Hello! Your tool looks cool, thanks for building it. I'm experiencing errors installing which I believe relate to historical #27 and/or #91 .

It appears toggling Embedding Model sometimes resolves. So this is potentially a FYI as I'm not sure how to make it work 100% of the time, but retrying until it works is okay for my use case.

Error Statement

No response

Steps to Reproduce

  1. Environment: Apple Mac Sonoma 14.5 with M2 running Obsidian v1.6.5 running Ollama installed via Brew in debug mode

    $ which ollama
    /opt/homebrew/bin/ollama
    $ ollama --version
    Warning: could not connect to a running Ollama instance
    Warning: client version is 0.1.38
    $ OLLAMA_DEBUG="1" ollama serve 
  2. Command palette "Open sandbox vault" > Settings > Community Plugins > "Turn on community plugins" > install "Smart Second Brain" v1.3.0 > enable > exit settings > command palette "Smart Second Brain: Open Chat" > follow default setup flow for "Run on your machine"
    image

  3. Click "Start your smart second brain" > (indexes vault) > send "test" to RAG-AI & receive HTTP 500 error. Quit+re-open Obsidian and receive DevTools>Console error. Send "test" again & receive another HTTP 500 error. See ((A)) for correlating Obsidian debug logs.

    DevTools failed to load source map: Could not load content for file:///home/runner/work/obsidian-Smart2Brain/obsidian-Smart2Brain/build/smart-second-brain/main.js.map: Unexpected end of JSON input
    
    image
    Failed to run Smart Second Brain (Error: ,Error: Ollama call failed with status code 500: unsupported model format,). Please retry.
    
  4. Per previous, I do have Excalidraw enabled in my home vault but not within this sandbox.
    image
    image

  5. If you toggle the plugin and/or RAG-AI (Octupus highlighting purple/not) off/on, eventually you may encounter similar to previous where console reports

    Assistant: Failed to run Smart Second Brain (Error: ,Error: Expected a Runnable, function or object. Instead got an unsupported type.,). Please retry.
    
  6. Testing settings port over to llama2-uncensored & reindexing ... 👀 It worked this time ((B))
    image

((B))

  • Initial start-up always fails and errors only resolve after toggling Settings > Community Plugins > Smart Second Brain > Embedding Model. It doesn't matter what you toggle it to & you can toggle it back after.

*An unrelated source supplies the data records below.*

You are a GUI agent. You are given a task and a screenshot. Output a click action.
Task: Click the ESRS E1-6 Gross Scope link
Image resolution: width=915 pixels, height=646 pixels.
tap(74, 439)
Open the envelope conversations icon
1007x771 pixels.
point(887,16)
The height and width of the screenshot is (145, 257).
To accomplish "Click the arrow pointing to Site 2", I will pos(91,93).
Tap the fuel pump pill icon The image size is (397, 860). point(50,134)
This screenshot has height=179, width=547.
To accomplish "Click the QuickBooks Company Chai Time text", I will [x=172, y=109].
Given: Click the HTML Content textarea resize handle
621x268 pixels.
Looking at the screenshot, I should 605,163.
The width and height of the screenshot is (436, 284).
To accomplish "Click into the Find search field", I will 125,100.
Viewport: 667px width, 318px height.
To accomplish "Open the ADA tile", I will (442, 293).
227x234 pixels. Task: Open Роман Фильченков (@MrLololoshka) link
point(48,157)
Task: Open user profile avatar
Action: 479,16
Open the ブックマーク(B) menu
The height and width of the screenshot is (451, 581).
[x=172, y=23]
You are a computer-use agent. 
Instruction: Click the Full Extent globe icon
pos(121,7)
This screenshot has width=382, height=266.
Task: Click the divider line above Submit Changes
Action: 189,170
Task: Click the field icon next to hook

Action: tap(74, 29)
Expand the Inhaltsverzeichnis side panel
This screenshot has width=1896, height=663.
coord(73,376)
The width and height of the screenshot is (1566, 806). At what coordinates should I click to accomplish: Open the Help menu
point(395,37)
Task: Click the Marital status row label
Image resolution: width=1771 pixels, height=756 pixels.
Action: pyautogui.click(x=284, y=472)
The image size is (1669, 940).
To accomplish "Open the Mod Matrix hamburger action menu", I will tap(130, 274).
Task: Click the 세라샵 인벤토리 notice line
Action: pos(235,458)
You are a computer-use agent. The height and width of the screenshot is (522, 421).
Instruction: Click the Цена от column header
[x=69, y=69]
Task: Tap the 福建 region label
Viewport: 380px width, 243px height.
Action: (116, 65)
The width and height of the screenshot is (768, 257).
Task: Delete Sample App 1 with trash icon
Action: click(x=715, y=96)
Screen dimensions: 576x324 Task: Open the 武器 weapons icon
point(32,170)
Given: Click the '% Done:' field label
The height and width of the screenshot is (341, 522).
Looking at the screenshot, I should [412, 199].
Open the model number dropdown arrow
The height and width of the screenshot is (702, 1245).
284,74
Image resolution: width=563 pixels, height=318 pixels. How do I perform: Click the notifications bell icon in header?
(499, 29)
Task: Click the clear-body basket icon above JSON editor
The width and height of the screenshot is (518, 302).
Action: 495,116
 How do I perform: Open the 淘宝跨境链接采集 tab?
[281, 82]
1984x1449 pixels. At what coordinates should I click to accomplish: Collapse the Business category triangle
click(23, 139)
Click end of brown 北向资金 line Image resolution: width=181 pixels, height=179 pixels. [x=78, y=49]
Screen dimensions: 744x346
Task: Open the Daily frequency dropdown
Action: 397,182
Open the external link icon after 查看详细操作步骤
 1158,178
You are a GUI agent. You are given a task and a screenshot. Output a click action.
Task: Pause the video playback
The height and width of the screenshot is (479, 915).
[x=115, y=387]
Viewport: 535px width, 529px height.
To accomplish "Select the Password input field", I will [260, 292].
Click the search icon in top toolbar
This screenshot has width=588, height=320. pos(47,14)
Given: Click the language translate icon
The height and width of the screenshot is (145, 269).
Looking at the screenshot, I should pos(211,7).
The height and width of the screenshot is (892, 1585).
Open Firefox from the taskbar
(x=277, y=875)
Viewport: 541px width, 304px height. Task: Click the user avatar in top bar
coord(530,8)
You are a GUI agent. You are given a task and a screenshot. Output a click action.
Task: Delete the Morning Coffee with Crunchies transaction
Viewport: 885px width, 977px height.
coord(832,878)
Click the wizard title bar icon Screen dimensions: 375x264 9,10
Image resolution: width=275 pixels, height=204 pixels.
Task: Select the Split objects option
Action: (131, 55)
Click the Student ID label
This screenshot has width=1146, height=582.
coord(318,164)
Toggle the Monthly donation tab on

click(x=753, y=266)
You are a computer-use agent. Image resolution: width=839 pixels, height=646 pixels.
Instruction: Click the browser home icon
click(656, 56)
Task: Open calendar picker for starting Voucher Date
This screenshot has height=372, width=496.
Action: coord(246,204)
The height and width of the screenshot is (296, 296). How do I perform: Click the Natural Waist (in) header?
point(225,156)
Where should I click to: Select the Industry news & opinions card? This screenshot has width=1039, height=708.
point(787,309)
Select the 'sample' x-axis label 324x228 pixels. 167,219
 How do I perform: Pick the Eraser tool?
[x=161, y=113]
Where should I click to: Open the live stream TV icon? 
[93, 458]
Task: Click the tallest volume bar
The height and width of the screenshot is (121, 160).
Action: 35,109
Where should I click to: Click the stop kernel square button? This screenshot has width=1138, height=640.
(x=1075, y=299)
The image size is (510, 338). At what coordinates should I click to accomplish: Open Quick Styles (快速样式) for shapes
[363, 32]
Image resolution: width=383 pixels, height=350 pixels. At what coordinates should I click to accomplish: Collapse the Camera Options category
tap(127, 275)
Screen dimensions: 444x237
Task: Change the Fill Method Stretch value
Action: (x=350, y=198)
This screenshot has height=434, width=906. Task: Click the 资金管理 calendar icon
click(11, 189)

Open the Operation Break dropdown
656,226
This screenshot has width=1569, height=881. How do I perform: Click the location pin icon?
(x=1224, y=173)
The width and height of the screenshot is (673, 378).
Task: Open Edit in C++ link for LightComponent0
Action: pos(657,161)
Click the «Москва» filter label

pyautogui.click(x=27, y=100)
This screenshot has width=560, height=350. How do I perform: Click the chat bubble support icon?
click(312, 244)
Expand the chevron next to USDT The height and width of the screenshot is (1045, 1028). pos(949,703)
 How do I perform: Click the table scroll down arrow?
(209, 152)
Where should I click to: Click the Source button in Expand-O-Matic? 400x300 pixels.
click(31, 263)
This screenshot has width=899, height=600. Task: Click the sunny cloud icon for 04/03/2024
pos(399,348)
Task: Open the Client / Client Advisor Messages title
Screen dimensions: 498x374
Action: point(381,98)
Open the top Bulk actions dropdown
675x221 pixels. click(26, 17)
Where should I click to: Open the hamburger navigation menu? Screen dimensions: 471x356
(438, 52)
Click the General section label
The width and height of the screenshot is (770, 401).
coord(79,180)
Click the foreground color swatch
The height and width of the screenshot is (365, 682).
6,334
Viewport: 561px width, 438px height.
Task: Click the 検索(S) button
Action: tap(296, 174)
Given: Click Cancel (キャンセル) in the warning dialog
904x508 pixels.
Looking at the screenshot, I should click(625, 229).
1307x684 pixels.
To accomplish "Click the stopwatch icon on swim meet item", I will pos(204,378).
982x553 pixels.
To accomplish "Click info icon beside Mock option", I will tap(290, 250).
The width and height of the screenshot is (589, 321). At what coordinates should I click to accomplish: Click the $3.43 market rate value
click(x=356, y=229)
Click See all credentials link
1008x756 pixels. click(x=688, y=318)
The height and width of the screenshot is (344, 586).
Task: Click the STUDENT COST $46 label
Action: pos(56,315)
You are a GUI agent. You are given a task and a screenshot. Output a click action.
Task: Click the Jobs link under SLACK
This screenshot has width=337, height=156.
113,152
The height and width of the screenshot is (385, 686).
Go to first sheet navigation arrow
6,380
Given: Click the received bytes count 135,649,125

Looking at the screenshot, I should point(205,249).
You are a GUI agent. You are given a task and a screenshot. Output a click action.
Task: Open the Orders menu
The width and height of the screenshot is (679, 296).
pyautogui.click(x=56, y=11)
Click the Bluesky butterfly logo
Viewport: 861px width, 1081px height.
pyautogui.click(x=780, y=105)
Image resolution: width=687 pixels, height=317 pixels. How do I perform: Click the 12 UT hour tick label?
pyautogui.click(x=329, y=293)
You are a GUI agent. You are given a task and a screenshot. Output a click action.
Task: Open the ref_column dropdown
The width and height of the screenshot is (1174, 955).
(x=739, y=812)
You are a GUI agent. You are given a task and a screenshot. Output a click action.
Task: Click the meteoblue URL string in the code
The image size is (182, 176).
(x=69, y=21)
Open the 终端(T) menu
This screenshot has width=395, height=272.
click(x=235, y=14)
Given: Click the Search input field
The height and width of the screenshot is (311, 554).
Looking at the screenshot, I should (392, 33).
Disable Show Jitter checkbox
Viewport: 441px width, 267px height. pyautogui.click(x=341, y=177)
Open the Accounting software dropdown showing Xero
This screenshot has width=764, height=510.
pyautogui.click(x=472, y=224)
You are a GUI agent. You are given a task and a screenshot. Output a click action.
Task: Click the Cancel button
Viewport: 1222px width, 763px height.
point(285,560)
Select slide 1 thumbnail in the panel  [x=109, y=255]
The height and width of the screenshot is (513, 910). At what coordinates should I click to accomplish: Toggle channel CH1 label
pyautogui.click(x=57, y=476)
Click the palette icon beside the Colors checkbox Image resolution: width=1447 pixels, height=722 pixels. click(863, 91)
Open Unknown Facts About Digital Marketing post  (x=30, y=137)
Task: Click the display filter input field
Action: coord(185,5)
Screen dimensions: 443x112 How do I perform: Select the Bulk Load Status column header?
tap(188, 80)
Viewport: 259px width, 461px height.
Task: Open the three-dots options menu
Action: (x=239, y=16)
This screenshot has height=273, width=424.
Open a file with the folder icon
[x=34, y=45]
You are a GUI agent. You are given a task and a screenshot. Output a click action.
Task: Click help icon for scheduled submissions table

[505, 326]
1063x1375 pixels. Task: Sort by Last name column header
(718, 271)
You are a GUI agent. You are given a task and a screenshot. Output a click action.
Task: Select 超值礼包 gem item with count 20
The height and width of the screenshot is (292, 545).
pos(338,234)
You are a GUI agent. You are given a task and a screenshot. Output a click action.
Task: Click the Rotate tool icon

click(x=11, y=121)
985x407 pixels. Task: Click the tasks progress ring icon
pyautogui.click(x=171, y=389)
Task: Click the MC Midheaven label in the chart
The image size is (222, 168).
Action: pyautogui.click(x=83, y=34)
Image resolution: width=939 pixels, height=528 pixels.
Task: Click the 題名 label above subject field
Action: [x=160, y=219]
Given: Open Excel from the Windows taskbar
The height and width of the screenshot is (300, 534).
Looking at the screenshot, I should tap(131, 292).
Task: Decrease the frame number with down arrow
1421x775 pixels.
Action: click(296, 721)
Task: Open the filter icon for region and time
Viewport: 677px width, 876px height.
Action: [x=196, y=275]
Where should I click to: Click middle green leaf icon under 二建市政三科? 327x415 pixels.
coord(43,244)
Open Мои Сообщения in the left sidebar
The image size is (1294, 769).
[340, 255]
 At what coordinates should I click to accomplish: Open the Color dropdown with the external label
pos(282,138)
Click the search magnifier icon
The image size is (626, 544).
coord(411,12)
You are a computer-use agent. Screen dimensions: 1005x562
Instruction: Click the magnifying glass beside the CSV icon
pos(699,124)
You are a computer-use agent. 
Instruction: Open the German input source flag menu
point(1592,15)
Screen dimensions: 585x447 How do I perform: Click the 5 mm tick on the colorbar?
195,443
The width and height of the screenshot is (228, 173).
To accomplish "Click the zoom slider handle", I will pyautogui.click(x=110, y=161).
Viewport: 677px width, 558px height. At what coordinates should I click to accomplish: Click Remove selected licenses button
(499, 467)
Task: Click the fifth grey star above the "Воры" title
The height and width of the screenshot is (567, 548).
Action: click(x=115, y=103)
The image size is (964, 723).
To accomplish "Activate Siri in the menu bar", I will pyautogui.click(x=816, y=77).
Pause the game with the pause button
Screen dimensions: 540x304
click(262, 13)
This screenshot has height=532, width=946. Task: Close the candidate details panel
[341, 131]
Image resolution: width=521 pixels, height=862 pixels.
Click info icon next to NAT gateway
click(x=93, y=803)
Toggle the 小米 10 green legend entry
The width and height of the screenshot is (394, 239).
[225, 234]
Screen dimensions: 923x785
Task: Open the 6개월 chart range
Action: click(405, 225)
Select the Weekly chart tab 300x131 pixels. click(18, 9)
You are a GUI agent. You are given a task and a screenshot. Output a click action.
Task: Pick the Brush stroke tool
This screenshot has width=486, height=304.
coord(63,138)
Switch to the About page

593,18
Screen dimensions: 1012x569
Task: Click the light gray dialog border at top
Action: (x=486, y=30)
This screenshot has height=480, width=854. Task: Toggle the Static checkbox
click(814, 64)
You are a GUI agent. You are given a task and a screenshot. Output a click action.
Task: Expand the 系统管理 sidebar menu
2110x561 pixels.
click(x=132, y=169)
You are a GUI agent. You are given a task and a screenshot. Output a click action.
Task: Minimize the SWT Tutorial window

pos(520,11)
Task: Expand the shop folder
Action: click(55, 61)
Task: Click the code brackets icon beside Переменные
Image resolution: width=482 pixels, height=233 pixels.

The error sometimes repeats but further toggling resolves, which is confusing for me to understand where to check
  • 🙋‍♀️ ((B2)) A slightly confusing point if I may request confirmation, if two vaults (both without Excalidraw installed) use the same Chat+Embedding Models, their answers appear to cross-pollinate across vaults.
((A))
time=2024-07-04T18:03:09.856-06:00 level=DEBUG source=gguf.go:57 msg="model = &llm.gguf{containerGGUF:(*llm.containerGGUF)(0x140005284c0), kv:llm.KV{}, tensors:[]*llm.Tensor(nil), parameters:0x0}"
time=2024-07-04T18:03:09.973-06:00 level=DEBUG source=sched.go:153 msg="loading first model" model=/Users/stef/.ollama/models/blobs/sha256-970aa74c0a90ef7482477cf803618e776e173c007bf957f635f1015bfcfef0e6
time=2024-07-04T18:03:09.973-06:00 level=DEBUG source=memory.go:44 msg=evaluating library=metal gpu_count=1 available="21.3 GiB"
time=2024-07-04T18:03:09.973-06:00 level=INFO source=memory.go:133 msg="offload to gpu" layers.requested=-1 layers.real=13 memory.available="21.3 GiB" memory.required.full="862.9 MiB" memory.required.partial="862.9 MiB" memory.required.kv="24.0 MiB" memory.weights.total="260.9 MiB" memory.weights.repeating="216.1 MiB" memory.weights.nonrepeating="44.7 MiB" memory.graph.full="48.0 MiB" memory.graph.partial="48.0 MiB"
time=2024-07-04T18:03:09.973-06:00 level=DEBUG source=sched.go:565 msg="new model will fit in available VRAM in single GPU, loading" model=/Users/stef/.ollama/models/blobs/sha256-970aa74c0a90ef7482477cf803618e776e173c007bf957f635f1015bfcfef0e6 gpu=0 available=22906503168 required="862.9 MiB"
time=2024-07-04T18:03:09.973-06:00 level=DEBUG source=server.go:100 msg="system memory" total="32.0 GiB"
time=2024-07-04T18:03:09.973-06:00 level=DEBUG source=memory.go:44 msg=evaluating library=metal gpu_count=1 available="21.3 GiB"
time=2024-07-04T18:03:09.973-06:00 level=INFO source=memory.go:133 msg="offload to gpu" layers.requested=-1 layers.real=13 memory.available="21.3 GiB" memory.required.full="862.9 MiB" memory.required.partial="862.9 MiB" memory.required.kv="24.0 MiB" memory.weights.total="260.9 MiB" memory.weights.repeating="216.1 MiB" memory.weights.nonrepeating="44.7 MiB" memory.graph.full="48.0 MiB" memory.graph.partial="48.0 MiB"
time=2024-07-04T18:03:09.973-06:00 level=DEBUG source=payload.go:71 msg="availableServers : found" file=/var/folders/pf/y2mtcjdn2_dfv2hxhpl9zk9w0000gn/T/ollama2782127921/runners/metal
time=2024-07-04T18:03:09.973-06:00 level=DEBUG source=payload.go:71 msg="availableServers : found" file=/var/folders/pf/y2mtcjdn2_dfv2hxhpl9zk9w0000gn/T/ollama2782127921/runners/metal
time=2024-07-04T18:03:09.974-06:00 level=INFO source=server.go:320 msg="starting llama server" cmd="/var/folders/pf/y2mtcjdn2_dfv2hxhpl9zk9w0000gn/T/ollama2782127921/runners/metal/ollama_llama_server --model /Users/stef/.ollama/models/blobs/sha256-970aa74c0a90ef7482477cf803618e776e173c007bf957f635f1015bfcfef0e6 --ctx-size 8192 --batch-size 512 --embedding --log-disable --n-gpu-layers 13 --verbose --parallel 1 --port 51135"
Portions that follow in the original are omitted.